To see its anti-corruption agenda through, the Biden administration must ensure that aid and diplomacy are centered around several priorities. These include supporting civil society actors, independent journalists, and those within government who have been leading anti-corruption reform efforts and serving as the main counterweight to government graft. The second is strengthening the independence and capacity of judges and prosecutors to ensure that they are free of external pressure and political intimidation and to help build robust justice systems across the region that are well-equipped to investigate and dismantle illicit networks. The third priority is improving transparency and government oversight agencies. Lastly, it includes ensuring that bilateral assistance and loans are conditioned on clear and concrete actions on the part of the governments of Central America to tackle systemic corruption and strengthen transparency and the rule of law. 

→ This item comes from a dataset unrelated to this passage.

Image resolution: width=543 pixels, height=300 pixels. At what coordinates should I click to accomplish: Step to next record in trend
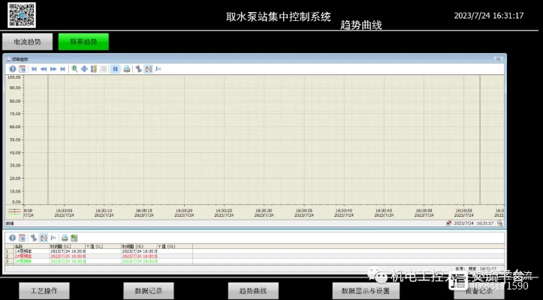point(53,68)
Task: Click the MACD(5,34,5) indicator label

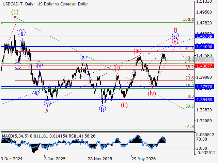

To be effective, the administration’s foreign aid policy and diplomatic efforts need to work hand in hand. When combined together and given purpose, these two instruments can produce meaningful results. From the start, the Biden administration should make clear that it stands with those who have been at the forefront of the battle for good governance and the rule of law, and that corruption will not be tolerated. It must respond swiftly and forcefully to any efforts to undermine democratic institutions and the rule of law by distancing itself from corrupt leaders and members of the private sector who have engaged or abetted graft other illegal actions. The government has important tools that can help advance this agenda, such as the Magnitsky Act, State Department designations, and targeted sanctions under the Office of Foreign Asset Control. As a first step, the Biden administration should make use of the recently approved Northern Triangle Enhanced Engagement Act which requires the government to publish a list of corrupt public officials and private individuals in the Northern Triangle, who will then be denied entry into the United States. 

Nonetheless, even if assistance is strategically targeted and well managed, it’s unrealistic to expect a sustained transformation in four years. Given the long-term nature of the region’s challenges, they will require a persistent, long-term strategy to advance fundamental reforms. Ultimately, sustained change will fall short absent the political will of the governments of Central America — a commitment that is presently lacking as corrupt elites seek to dismantle any remaining checks on their power and shield themselves from accountability. Yet, as described earlier, political will can be fostered with the right incentives and policy tools. 

Central America is at a pivotal moment. The region does not lack capable and committed reformers within and outside of government. By standing firmly with them, the Biden administration can give Central America’s anti-corruption efforts an urgently needed second wind.